Given an integer, write an algorithm to convert it to hexadecimal. For
negative integer, two’s complement method is used.

Note:

• All letters in hexadecimal (a-f) must be in lowercase.

• The hexadecimal string must not contain extra leading 0s. If the number is zero, it is represented by a single zero character '0';
otherwise, the first character in the hexadecimal string will not be
the zero character.

• The given number is guaranteed to fit within the range of a 32-bit signed integer.

• You must not use any method provided by the library which converts/formats the number to hex directly.

Here's my solution:

``````public class Solution {
private static final String characters = "0123456789abcdef";
private static final char[] digits = characters.toCharArray();

private Stack<Integer> stack = new Stack<>();
public String toHex(int num) {
if (num == 0) return "0";

stack.clear();
while (num != 0) {
stack.push(getDigit(num));
num = num >>> 4;
System.out.println(num);
if (stack.size() > 8) break;
}

StringBuilder buffer = new StringBuilder();
while (!stack.empty()) {
buffer.append(digits[stack.pop()]);
}

return buffer.toString();
}

private int getDigit(int num) {
int result = num & 0xF;
return result;
}
}
``````

The problem is that this solution works, but it's not very performant--I'm in the bottom 1% of runtimes with this solution. I'm wondering if my use of the Stack Object or the StringBuilder is causing me grief.
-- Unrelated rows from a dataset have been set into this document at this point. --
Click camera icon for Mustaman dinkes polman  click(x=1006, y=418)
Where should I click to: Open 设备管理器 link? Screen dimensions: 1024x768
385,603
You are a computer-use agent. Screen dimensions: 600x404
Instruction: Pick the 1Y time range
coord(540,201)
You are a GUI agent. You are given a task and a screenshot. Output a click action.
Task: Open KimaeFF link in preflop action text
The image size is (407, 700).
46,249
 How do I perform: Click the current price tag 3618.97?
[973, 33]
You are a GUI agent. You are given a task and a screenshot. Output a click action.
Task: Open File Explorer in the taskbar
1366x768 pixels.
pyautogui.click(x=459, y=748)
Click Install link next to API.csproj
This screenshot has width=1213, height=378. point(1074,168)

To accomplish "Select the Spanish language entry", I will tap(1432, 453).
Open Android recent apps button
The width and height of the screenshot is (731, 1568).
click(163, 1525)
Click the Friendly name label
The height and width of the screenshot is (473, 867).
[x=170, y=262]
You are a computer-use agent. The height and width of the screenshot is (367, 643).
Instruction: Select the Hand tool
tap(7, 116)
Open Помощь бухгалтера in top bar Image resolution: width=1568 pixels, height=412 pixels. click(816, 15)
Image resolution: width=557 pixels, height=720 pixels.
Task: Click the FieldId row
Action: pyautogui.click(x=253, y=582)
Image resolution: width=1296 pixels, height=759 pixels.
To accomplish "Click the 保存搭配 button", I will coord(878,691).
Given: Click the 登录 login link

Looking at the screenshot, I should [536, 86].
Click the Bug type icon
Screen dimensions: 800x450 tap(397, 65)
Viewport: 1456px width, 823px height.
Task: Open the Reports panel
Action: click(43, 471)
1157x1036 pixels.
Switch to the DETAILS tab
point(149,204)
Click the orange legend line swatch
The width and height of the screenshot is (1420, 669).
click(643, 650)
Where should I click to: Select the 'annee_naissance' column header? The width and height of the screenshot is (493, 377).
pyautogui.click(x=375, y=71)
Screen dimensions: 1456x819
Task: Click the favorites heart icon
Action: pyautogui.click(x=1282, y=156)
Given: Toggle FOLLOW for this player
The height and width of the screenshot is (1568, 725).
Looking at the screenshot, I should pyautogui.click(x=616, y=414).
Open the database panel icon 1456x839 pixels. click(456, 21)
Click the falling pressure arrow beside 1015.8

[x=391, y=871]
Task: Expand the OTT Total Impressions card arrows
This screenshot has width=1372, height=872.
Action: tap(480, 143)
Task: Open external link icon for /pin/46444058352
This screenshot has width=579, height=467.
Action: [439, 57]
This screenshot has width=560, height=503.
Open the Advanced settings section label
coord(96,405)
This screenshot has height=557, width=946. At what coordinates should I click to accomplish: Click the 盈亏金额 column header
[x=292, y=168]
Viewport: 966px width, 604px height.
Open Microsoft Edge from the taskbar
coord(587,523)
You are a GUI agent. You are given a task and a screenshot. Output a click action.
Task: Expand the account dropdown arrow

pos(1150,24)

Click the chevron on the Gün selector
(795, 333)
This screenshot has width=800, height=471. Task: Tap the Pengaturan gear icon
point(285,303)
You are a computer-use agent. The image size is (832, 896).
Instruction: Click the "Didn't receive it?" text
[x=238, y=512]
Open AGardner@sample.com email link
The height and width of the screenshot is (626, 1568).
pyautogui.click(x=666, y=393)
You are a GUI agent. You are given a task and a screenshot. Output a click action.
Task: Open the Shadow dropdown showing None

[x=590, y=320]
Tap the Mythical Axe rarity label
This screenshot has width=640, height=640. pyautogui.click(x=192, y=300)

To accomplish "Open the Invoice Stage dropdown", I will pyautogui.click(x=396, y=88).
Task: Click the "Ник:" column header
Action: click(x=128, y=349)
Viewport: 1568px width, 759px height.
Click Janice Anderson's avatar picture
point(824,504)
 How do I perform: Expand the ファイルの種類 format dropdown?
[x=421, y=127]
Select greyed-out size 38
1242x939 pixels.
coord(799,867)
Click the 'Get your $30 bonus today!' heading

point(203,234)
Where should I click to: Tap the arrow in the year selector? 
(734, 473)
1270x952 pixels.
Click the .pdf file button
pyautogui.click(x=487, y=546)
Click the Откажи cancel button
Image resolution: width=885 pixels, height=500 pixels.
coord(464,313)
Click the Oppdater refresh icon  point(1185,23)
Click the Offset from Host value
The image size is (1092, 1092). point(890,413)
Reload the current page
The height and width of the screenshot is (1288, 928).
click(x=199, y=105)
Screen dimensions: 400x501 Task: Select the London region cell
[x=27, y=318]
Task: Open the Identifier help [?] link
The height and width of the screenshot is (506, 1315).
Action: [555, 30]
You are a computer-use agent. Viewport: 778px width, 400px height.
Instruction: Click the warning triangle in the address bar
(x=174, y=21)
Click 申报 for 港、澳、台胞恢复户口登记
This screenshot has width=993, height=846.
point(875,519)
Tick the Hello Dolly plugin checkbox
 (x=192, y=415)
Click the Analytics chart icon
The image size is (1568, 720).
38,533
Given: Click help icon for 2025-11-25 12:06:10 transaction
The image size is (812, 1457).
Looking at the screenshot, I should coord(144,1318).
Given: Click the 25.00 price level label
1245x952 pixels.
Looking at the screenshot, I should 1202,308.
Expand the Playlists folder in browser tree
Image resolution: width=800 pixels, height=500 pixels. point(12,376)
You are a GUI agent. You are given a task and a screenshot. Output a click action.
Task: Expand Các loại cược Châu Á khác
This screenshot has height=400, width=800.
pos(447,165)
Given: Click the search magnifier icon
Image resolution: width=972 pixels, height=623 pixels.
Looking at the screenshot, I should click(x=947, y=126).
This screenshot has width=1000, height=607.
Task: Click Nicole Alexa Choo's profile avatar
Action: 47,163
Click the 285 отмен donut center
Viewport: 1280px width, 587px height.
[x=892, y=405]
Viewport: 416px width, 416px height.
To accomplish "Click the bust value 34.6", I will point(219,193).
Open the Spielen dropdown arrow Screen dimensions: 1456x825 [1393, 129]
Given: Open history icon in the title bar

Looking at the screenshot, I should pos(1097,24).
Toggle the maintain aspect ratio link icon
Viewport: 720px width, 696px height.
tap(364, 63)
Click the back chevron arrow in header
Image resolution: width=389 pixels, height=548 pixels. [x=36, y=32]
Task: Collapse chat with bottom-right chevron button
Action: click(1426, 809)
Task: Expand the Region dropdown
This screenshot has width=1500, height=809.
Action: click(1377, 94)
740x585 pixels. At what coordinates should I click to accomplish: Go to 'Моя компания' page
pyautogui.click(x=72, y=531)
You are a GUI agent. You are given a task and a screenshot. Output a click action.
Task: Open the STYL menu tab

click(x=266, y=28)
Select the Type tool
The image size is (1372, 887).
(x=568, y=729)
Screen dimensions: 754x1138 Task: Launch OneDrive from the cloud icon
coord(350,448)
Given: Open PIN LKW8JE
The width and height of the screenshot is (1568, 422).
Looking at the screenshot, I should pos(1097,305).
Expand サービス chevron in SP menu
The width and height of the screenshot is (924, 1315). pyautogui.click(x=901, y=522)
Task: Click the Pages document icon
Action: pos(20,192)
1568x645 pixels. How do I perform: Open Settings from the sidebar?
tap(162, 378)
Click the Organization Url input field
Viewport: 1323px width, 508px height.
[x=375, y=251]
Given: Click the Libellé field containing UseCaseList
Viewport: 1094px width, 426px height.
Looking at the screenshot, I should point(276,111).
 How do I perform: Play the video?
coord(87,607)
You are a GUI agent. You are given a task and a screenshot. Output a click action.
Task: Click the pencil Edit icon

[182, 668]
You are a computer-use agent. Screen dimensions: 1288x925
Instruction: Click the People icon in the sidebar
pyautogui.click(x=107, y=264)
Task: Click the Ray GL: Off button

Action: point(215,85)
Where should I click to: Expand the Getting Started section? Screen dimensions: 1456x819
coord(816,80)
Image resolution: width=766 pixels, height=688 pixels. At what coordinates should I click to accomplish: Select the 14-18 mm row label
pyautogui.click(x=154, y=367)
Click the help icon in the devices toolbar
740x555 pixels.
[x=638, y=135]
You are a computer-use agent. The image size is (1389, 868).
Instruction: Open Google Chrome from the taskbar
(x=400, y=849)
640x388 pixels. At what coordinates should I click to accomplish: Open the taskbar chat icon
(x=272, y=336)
It's also totally possible that a ton of submissions are ignoring the restriction and using the Java APIs anyway. :) But I figured I'd post here and learn how I could make this more efficient.

I managed a small improvement with just a few tweaks to your code.

I've shaved 8ms off the run time moving it up to beating 51.90% of the other solutions.

``````public class Solution {
private static final char[] digits = "0123456789abcdef".toCharArray();

private Stack<Integer> stack = new Stack<>();
public String toHex(int num) {
if (num == 0) return "0";

stack.clear();
while (num != 0) {
stack.push(num & 0xF);
num = num >>> 4;
if (stack.size() > 8) break;
}

StringBuilder buffer = new StringBuilder();
while (!stack.empty()) {
buffer.append(digits[stack.pop()]);
}

return buffer.toString();
}
}
``````

Firstly, I changed the way the `digits` array is constructed, condensing the two original lines into one.

I also deleted the `System.out.println` call.

Finally, I replaced the call to the `getDigit()` method with its contents inlined in the main code.

* UPDATE *

This is also a cleaner option, reducing the number of loops to one and removing the need to use a `Stack`.

``````public class Solution {
private static final char[] digits = "0123456789abcdef".toCharArray();

public String toHex(int num) {
if (num == 0) return "0";

StringBuilder buffer = new StringBuilder();
while (num != 0) {
buffer.append(digits[num & 0xF]);
num = num >>> 4;
}
return buffer.reverse().toString();
}
}
``````

Note: Performance of this seems to fluctuate between 7ms and 8ms.